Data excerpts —
________________________

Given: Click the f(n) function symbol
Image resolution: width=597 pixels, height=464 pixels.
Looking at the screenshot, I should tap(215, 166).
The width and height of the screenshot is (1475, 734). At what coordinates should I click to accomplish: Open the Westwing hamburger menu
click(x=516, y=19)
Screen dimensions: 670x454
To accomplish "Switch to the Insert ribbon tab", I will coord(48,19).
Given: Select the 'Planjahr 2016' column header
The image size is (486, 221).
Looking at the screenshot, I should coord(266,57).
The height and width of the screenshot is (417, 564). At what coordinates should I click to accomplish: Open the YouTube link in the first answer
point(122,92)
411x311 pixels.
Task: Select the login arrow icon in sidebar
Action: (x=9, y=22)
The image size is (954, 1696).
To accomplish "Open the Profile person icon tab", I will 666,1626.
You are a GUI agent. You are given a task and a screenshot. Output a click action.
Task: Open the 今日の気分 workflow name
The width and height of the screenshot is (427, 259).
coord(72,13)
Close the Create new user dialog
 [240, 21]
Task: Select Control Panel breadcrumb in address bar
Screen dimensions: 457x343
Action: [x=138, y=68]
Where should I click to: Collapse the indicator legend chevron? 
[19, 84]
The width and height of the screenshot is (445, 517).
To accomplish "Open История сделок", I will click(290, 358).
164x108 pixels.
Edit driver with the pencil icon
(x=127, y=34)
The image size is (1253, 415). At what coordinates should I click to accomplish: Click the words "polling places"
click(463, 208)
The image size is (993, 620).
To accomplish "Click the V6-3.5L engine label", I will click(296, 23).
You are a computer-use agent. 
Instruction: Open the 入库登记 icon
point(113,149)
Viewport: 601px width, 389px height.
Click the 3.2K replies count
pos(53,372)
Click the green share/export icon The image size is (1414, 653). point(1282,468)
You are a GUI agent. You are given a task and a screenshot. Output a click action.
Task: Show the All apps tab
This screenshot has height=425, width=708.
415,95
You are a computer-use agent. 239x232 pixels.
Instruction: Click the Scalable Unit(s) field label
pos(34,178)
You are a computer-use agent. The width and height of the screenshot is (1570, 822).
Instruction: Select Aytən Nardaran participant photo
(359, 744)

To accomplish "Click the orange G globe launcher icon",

________________________

TASK GOAL — The answer must consist of every entry, set down exactly as given.

SOLUTION TO THE PROBLEM —
Given: Click the f(n) function symbol
Image resolution: width=597 pixels, height=464 pixels.
Looking at the screenshot, I should tap(215, 166).
The width and height of the screenshot is (1475, 734). At what coordinates should I click to accomplish: Open the Westwing hamburger menu
click(x=516, y=19)
Screen dimensions: 670x454
To accomplish "Switch to the Insert ribbon tab", I will coord(48,19).
Given: Select the 'Planjahr 2016' column header
The image size is (486, 221).
Looking at the screenshot, I should coord(266,57).
The height and width of the screenshot is (417, 564). At what coordinates should I click to accomplish: Open the YouTube link in the first answer
point(122,92)
411x311 pixels.
Task: Select the login arrow icon in sidebar
Action: (x=9, y=22)
The image size is (954, 1696).
To accomplish "Open the Profile person icon tab", I will 666,1626.
You are a GUI agent. You are given a task and a screenshot. Output a click action.
Task: Open the 今日の気分 workflow name
The width and height of the screenshot is (427, 259).
coord(72,13)
Close the Create new user dialog
 [240, 21]
Task: Select Control Panel breadcrumb in address bar
Screen dimensions: 457x343
Action: [x=138, y=68]
Where should I click to: Collapse the indicator legend chevron? 
[19, 84]
The width and height of the screenshot is (445, 517).
To accomplish "Open История сделок", I will click(290, 358).
164x108 pixels.
Edit driver with the pencil icon
(x=127, y=34)
The image size is (1253, 415). At what coordinates should I click to accomplish: Click the words "polling places"
click(463, 208)
The image size is (993, 620).
To accomplish "Click the V6-3.5L engine label", I will click(296, 23).
You are a computer-use agent. 
Instruction: Open the 入库登记 icon
point(113,149)
Viewport: 601px width, 389px height.
Click the 3.2K replies count
pos(53,372)
Click the green share/export icon The image size is (1414, 653). point(1282,468)
You are a GUI agent. You are given a task and a screenshot. Output a click action.
Task: Show the All apps tab
This screenshot has height=425, width=708.
415,95
You are a computer-use agent. 239x232 pixels.
Instruction: Click the Scalable Unit(s) field label
pos(34,178)
You are a computer-use agent. The width and height of the screenshot is (1570, 822).
Instruction: Select Aytən Nardaran participant photo
(359, 744)

To accomplish "Click the orange G globe launcher icon",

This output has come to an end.